* Partes do exercício:
1. No texto sobre a prática pública e privada da medicina, a que atribuem Ferrinho e colegas a origem da decisão de acumular as duas práticas?
2. Transcreva do texto sobre a prática pública e privada da medicina o trecho que começa em "A separação entre" e segue até "temos sobre ele.", inclusive.

* Excerto selecionado:
------------------------------------

A separação entre a prática pública e privada da medicina é um tema recorrente na discussão de políticas de saúde, sobretudo quando se aborda a organização do trabalho médico. O atual programa do governo refere-se-lhe, aliás, implicitamente ao prever a “evolução progressiva para a separação dos setores através da criação de mecanismos de dedicação plena ao exercício de funções públicas no SNS”.
A relevância do problema (e a polémica que, muitas das vezes, envolve a sua discussão) não condiz, contudo, com o pouco conhecimento que temos sobre ele.
Desde logo porque tendemos a esquecer que a acumulação de prática pública e privada da medicina é apenas uma das dimensões do pluriemprego médico, um fenómeno complexo e multifacetado, no qual também a acumulação do exercício da medicina com outras atividades económicas (comum nos países de baixa e média renda) e a acumulação do exercício da medicina com outras funções públicas (como sejam o ensino, a investigação ou a gestão) suscitam questões à gestão eficiente dos recursos humanos. E como classificar a acumulação “natural” entre emprego público e participação em programas especiais de recuperação de listas de espera?
Depois porque dispomos de pouca evidência sobre as razões que levam os profissionais de saúde a esta opção. Há poucos estudos que comprovem os motivos que levam um médico a acumular prática pública e privada. Embora os fatores monetários sejam os mais frequentemente referidos, os fatores não monetários (v.g., melhores condições de exercício, autonomia na organização do trabalho, atualização, prestígio social) também são invocados. Uma formulação particularmente interessante é a apresentada em Dual practice in the health sector: review of the evidence, de Ferrinho e colegas, que sugere que na origem da decisão estará o gap entre as expectativas profissionais e a compensação pelo serviço público. Por que razão não é o serviço público percecionado como “compensador”?

------------------------------------

* Dados armazenados:
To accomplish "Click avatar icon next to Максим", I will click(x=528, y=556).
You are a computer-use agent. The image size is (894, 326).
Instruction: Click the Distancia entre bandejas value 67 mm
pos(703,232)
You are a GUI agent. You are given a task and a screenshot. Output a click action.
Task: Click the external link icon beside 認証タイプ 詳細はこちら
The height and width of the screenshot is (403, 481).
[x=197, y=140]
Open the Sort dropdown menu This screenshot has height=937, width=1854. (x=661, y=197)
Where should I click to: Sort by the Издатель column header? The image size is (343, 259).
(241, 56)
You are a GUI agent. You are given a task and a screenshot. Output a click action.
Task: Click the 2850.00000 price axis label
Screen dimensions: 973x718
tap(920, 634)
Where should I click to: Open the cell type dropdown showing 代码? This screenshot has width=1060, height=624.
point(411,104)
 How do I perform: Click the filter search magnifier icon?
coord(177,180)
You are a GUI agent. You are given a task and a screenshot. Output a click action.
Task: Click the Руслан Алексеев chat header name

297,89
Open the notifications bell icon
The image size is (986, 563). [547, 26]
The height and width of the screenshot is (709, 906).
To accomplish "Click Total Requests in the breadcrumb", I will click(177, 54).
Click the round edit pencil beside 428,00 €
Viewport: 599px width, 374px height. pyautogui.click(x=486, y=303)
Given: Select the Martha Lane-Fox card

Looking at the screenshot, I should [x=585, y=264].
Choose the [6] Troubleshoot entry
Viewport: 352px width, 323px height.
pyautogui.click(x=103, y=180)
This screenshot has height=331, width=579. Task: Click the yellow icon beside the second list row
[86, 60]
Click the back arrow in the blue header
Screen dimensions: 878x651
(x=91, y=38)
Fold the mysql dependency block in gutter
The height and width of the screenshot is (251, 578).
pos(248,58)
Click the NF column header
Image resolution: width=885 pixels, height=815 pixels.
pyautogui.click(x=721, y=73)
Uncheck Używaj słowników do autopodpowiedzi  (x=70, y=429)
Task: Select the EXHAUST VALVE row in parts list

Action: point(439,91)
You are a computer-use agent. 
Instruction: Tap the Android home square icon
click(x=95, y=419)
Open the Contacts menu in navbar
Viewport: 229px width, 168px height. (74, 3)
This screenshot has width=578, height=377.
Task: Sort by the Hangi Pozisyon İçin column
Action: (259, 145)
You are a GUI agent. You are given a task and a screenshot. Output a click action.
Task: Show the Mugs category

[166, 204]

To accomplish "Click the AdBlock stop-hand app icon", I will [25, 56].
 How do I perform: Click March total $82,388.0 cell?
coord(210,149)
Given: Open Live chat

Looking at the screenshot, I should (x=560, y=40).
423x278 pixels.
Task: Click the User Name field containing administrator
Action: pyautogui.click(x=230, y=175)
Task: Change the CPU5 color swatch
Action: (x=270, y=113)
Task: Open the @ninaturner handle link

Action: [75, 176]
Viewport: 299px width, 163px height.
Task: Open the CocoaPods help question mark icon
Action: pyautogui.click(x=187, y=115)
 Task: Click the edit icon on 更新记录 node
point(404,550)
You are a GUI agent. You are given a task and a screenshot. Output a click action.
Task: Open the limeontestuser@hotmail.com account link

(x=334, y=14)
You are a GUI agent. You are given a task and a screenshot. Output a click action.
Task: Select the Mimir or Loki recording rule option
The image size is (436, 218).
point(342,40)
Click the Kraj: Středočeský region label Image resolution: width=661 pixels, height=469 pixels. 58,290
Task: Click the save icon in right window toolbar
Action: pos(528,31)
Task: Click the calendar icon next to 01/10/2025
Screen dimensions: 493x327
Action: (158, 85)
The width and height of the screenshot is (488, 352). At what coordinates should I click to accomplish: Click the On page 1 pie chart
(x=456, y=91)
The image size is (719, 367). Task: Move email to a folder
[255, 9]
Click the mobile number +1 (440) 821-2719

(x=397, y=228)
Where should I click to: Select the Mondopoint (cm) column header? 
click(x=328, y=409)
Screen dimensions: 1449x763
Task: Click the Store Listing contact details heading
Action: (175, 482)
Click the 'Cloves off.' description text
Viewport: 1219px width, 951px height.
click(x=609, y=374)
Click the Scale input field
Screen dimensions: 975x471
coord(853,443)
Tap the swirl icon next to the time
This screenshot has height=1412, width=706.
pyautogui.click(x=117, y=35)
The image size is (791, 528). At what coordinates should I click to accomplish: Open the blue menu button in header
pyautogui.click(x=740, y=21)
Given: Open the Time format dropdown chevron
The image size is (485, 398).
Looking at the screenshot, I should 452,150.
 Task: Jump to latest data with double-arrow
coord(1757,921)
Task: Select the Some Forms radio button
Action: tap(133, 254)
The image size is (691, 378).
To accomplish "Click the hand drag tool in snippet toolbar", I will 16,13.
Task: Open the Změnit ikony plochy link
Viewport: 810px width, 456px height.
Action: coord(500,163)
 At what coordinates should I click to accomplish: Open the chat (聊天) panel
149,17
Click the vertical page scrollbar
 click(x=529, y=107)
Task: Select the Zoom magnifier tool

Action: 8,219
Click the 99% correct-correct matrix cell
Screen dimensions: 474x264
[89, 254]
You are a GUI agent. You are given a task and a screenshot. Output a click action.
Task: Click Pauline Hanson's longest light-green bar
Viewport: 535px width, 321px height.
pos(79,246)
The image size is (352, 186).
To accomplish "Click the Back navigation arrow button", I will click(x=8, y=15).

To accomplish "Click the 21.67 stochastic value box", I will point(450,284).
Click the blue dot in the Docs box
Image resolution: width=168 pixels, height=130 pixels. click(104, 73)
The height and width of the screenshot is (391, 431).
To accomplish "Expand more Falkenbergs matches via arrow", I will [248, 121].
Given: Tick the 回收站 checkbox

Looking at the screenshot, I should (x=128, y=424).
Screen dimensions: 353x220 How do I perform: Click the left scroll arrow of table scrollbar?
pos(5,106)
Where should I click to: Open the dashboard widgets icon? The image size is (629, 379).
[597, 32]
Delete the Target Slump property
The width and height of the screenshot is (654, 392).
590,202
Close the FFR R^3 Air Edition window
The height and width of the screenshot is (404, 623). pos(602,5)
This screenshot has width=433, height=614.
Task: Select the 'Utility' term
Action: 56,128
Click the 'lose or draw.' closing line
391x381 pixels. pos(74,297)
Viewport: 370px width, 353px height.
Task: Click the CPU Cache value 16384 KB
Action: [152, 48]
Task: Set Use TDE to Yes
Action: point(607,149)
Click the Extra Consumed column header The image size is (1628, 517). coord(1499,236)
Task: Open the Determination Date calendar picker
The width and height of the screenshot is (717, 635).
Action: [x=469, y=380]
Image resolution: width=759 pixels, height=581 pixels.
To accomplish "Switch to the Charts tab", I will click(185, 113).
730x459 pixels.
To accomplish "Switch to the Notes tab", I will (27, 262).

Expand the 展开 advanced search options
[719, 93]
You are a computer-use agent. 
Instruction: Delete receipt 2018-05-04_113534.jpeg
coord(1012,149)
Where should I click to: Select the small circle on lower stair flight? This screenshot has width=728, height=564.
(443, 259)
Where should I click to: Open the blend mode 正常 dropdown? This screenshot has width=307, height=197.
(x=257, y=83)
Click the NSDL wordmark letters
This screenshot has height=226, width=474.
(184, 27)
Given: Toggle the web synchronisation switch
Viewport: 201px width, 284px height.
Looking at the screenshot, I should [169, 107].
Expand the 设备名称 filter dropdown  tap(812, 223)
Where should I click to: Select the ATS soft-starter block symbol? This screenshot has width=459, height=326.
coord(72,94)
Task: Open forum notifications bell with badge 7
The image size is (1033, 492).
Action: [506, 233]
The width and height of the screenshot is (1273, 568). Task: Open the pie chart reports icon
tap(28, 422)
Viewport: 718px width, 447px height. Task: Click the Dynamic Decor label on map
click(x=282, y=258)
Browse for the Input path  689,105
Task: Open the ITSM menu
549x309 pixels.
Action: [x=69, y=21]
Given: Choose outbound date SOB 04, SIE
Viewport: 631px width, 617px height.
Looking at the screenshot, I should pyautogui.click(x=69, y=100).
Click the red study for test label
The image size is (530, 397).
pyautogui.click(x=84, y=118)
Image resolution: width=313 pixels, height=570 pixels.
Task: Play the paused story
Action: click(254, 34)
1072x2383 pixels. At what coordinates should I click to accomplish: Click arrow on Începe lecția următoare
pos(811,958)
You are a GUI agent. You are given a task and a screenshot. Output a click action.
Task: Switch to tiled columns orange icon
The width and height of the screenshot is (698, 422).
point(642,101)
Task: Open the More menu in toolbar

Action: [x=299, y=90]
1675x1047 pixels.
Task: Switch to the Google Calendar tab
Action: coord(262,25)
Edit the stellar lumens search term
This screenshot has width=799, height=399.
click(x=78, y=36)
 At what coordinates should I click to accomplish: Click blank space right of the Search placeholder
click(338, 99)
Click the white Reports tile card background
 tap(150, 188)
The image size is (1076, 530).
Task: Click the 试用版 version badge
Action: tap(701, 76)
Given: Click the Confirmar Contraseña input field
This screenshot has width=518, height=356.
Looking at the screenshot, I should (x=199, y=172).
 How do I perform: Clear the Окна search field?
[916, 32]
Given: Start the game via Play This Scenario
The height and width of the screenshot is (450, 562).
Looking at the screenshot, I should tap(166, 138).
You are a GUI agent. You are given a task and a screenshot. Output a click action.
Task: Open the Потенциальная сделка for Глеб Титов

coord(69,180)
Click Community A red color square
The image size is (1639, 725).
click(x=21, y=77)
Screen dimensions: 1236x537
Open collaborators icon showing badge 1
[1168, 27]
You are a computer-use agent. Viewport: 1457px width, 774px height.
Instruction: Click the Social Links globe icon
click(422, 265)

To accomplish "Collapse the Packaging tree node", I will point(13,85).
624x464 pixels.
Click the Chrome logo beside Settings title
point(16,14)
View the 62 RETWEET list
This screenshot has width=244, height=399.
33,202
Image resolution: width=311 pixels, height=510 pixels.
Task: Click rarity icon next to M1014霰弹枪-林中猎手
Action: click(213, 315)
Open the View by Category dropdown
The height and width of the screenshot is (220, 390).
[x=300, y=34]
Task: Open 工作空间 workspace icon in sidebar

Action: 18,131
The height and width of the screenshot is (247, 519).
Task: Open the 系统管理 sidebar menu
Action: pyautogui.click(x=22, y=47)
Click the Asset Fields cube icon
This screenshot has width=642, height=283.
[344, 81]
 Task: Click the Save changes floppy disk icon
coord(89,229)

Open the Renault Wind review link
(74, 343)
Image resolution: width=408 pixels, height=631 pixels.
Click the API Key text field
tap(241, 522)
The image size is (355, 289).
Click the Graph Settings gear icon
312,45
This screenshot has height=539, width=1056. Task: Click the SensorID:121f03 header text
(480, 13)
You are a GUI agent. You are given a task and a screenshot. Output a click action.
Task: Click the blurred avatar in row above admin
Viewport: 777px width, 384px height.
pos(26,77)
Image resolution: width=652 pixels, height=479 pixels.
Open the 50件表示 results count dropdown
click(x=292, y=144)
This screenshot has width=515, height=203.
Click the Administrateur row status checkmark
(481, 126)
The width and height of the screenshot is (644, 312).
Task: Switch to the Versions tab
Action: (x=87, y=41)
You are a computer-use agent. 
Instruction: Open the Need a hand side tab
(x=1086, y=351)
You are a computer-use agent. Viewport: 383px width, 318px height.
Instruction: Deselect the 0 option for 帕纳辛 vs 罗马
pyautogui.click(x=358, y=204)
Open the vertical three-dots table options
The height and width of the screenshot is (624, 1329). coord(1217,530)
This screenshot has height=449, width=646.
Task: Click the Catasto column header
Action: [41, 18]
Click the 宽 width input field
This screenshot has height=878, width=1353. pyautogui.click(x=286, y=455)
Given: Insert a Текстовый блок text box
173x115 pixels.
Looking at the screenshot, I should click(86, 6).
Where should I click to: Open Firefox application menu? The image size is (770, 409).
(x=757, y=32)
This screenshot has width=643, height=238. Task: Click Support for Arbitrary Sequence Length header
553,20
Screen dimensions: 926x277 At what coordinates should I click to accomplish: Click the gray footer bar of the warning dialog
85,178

------------------------------------

* Lista de soluções:
1. Ao gap entre as expectativas profissionais e a compensação pelo serviço público.

2.
A separação entre a prática pública e privada da medicina é um tema recorrente na discussão de políticas de saúde, sobretudo quando se aborda a organização do trabalho médico. O atual programa do governo refere-se-lhe, aliás, implicitamente ao prever a “evolução progressiva para a separação dos setores através da criação de mecanismos de dedicação plena ao exercício de funções públicas no SNS”.
A relevância do problema (e a polémica que, muitas das vezes, envolve a sua discussão) não condiz, contudo, com o pouco conhecimento que temos sobre ele.